Word for word, reproduce every line of the data.

Stored records:
'''
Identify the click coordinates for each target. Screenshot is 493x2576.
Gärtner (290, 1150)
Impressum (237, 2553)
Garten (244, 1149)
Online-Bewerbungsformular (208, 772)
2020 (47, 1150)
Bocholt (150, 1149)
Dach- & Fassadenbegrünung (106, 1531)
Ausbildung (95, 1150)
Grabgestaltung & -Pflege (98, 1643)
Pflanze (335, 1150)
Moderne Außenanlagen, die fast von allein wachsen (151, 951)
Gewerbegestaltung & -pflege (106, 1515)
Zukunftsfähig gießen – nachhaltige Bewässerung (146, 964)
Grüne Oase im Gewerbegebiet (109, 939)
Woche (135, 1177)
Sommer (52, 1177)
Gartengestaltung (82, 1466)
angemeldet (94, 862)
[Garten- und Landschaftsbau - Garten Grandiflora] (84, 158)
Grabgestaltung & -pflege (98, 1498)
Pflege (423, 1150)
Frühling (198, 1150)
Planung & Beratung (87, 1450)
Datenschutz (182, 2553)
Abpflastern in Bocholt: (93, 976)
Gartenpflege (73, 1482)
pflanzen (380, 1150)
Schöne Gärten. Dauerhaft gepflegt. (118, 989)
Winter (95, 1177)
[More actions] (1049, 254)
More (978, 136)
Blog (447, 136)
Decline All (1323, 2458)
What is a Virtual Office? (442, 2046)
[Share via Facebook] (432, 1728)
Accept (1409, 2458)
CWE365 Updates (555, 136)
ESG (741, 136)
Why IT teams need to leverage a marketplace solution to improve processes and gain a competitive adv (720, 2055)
'''
RESPONSE BOX:
Identify the click coordinates for each target. Screenshot is 493x2576.
Gärtner (290, 1150)
Impressum (237, 2553)
Garten (244, 1149)
Online-Bewerbungsformular (208, 772)
2020 (47, 1150)
Bocholt (150, 1149)
Dach- & Fassadenbegrünung (106, 1531)
Ausbildung (95, 1150)
Grabgestaltung & -Pflege (98, 1643)
Pflanze (335, 1150)
Moderne Außenanlagen, die fast von allein wachsen (151, 951)
Gewerbegestaltung & -pflege (106, 1515)
Zukunftsfähig gießen – nachhaltige Bewässerung (146, 964)
Grüne Oase im Gewerbegebiet (109, 939)
Woche (135, 1177)
Sommer (52, 1177)
Gartengestaltung (82, 1466)
angemeldet (94, 862)
[Garten- und Landschaftsbau - Garten Grandiflora] (84, 158)
Grabgestaltung & -pflege (98, 1498)
Pflege (423, 1150)
Frühling (198, 1150)
Planung & Beratung (87, 1450)
Datenschutz (182, 2553)
Abpflastern in Bocholt: (93, 976)
Gartenpflege (73, 1482)
pflanzen (380, 1150)
Schöne Gärten. Dauerhaft gepflegt. (118, 989)
Winter (95, 1177)
[More actions] (1049, 254)
More (978, 136)
Blog (447, 136)
Decline All (1323, 2458)
What is a Virtual Office? (442, 2046)
[Share via Facebook] (432, 1728)
Accept (1409, 2458)
CWE365 Updates (555, 136)
ESG (741, 136)
Why IT teams need to leverage a marketplace solution to improve processes and gain a competitive adv (720, 2055)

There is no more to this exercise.